WASHINGTON – Post-9/11 veterans are not only more likely to be employed than the general population, they are also more likely to be in jobs that are immune to recession, according to a recent report by the Census Bureau.

The Census study, released in November, said the unemployment rate for the nation’s 3 million post-9/11 veterans was just 4.8% between 2014 and 2018, compared to 5.0% for nonveterans during the same period. The veterans were also more likely to be working full-time, year-round jobs, putting in more hours and earning more.

The most popular job for post-9/11 veterans was in protective services, such as police and fire departments, where vets were three times as likely as nonveterans to be working. A Phoenix Police Department spokeswoman said, for example, that 20% of the department’s sworn officers have military experience.

Other common jobs for the post-9/11 veterans were in installation, maintenance and repair fields, transportation, and computer and mathematical fields, the report said.

“It doesn’t surprise me to hear that veterans are leveraging the things that they learned in the military, adding education to that, and doing very well in the job world,” said Christian Rauschenbach, assistant director of veteran services and operations for the Pat Tillman Veterans Center at Arizona State University.

The numbers were slightly different for women vets, who were more likely to be unemployed, with a 4.9% jobless rate compared to 4.6% for nonveteran women.

But the report also found that women veterans were more likely to earn a bachelor’s degree than their male counterparts – 43.6% to 31% – and that they got a better financial return on that education. While earnings were about the same for veteran and nonveteran men with a four-year college degree, veteran women were earning about $3,500 more that college-educated nonveteran women.

The report said the women’s “military experience has a distinctive effect on their earnings.”

That did not come as a surprise to Mike Ragole, commander for the American Legion Post 44 in Scottsdale. He said the Census report is “very accurate,” but he thinks it failed to give sufficient emphasis to the intangible character skills that veterans learned in the military.

“I think it omits some things about the specifics that a veteran learns while they’re on active duty that helps them get ahead in competition with folks that didn’t serve,” Ragole said.

Brian Ritter, post commander for Veterans of Foreign Wars Post 1760 in Mesa, credits the military for pushing service members to get the education to complement their experience. He cited a Pentagon push in the late 2000s for soldiers to work on their college education while on active duty that, coupled with career transition services right before leaving active duty, helped prepare soldiers to find a job.

#### GIVEN DATA
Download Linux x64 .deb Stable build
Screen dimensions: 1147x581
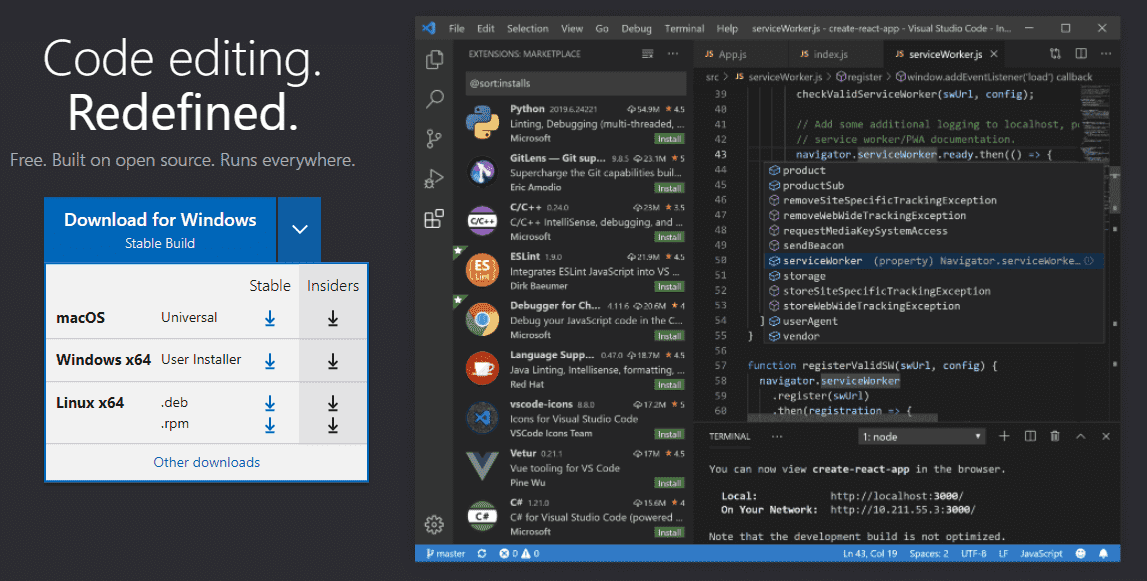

#### STATED PROBLEM A
List every field of work that the article on post-9/11 veterans' employment names as a popular or common job area for those veterans.
#### STATED PROBLEM B
Write the next few paragraphs of the article on post-9/11 veterans' employment, picking up after its final paragraph.
The data have no connection to the article on post-9/11 veterans' employment.

#### REPLY A
- Protective services (such as police and fire departments)
- Installation, maintenance and repair
- Transportation
- Computer and mathematical fields

#### REPLY B
“You already have that experience,” he said. “You just don’t have the education.”

Ritter, who served in the Army from 1999 to 2019, said the report’s findings should help counter the public’s vision of those who served, which is often driven by media images that focus on homelessness, post-traumatic stress disorder and other problems.

“They think that you have that drill sergeant mentality, you’re always yelling,” he said of nonveterans. “When it’s so much more that we do instead of that.”

Ragole, who served in the Navy from 1975 to 1983, said the experiences previous generations went through as they returned from service has resulted in improved benefits for future generations of servicemembers.

Regardless of why people serve today, he said, the fact that they serve says a lot about their dedication to their country. Past veterans were either part of a national, patriotic effort like World War II, or were drafted into service, as many were during the Vietnam War. The Selective Service System said the last draft call was on Dec. 7, 1972.

Rauschenbach, an Air Force Academy graduate and a 20-year Air Force veteran, agreed with Ragole that veterans’ success in the workforce is due in large part to the skills learned while serving, which makes veterans “focused and disciplined” compared to their peers.

While he welcomed the report’s findings, he noted the previous generations of veterans were not always so lucky, specifically citing the widespread mistreatment experienced of servicemembers returning from the Vietnam War.

“Unfortunately, you can’t make it up to the folks that experienced that,” he said. “You can do right by veterans in the future.”

For more stories from Cronkite News, visit cronkitenews.azpbs.org.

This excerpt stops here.